The Christmas Hammer

"The best part about hitting yourself in the head with a hammer is how peaceful you feel when the pain goes away." 
--Susan Lindsay, Sage

Greetings from the Garden of Necessary Evils, where challenging family members, jobs that suck up all your creative time, the house that never gets clean, and [insert ominous music here] ... kale ... grow like noxious weeds, threatening to choke out the dew-kissed rose that breathes its sugared fragrance upon your gently beating heart.

What. EVER. Gimme the weeds any day. A weed is nothing but an unwanted plant—but a plant, nonetheless. Did you know that poinsiettas are weeds in Australia?

Speaking of which, let's talk about Christmas. Shall we?

This weekend is dedicated to putting all the Christmas crap away, as well as the mountain of laundry that mounted up over the last month of Christmas, when we were so busy performing Christmas gigs, entertaining visiting family from overseas, and organizing gifts and Christmas activities that we had no time to prevent the house from falling to rack and ruin.

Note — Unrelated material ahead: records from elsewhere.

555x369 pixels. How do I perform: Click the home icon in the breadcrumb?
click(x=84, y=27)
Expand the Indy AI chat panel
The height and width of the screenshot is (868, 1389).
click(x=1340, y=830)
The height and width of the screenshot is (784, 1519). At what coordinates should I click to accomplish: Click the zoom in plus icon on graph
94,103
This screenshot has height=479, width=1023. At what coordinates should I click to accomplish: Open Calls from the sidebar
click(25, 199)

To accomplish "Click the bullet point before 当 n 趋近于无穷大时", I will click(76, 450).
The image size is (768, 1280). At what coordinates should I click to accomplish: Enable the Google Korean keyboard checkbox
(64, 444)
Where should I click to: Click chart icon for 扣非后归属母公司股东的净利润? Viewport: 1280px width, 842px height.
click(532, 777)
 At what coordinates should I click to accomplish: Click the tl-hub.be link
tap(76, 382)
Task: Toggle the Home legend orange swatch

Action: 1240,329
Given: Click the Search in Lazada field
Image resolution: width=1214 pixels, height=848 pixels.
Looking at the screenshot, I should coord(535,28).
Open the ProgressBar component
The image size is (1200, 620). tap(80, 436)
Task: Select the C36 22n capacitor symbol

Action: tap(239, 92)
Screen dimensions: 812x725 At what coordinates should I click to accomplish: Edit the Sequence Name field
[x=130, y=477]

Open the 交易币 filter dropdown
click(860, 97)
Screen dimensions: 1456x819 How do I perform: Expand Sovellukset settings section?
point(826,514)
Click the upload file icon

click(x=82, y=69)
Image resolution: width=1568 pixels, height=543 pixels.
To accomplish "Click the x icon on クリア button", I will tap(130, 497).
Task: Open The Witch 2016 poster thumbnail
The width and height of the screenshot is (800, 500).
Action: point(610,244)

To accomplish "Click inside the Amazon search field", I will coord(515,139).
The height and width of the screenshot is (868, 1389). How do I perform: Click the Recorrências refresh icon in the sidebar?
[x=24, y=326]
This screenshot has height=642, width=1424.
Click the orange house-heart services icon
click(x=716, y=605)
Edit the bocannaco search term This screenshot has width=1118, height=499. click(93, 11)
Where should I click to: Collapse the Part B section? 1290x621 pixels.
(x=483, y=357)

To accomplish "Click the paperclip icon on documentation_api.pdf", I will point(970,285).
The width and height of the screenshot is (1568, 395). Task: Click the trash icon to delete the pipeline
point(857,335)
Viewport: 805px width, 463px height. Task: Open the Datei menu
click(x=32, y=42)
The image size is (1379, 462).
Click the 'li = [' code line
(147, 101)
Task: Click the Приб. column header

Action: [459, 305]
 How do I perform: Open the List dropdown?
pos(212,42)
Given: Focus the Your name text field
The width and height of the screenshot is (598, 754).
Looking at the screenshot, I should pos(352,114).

And oh, it did.

Do you remember the time I posted a New Year's blog entry that was all about cleaning the house and pronouncing how that year was hereby dedicated "The Year of the House"? Did you notice that the next time I came back to the blog was 20 MONTHS LATER? Housekeeping is a lousy muse.

The epiphany following Epiphany is that Christmas is really just like that hammer: It can be a royal pain in the ass but I wouldn't trade it for the world, and once it's all put away and stored in five giant Rubbermaid bins in the basement, boy does it help usher in a beautiful, peaceful January.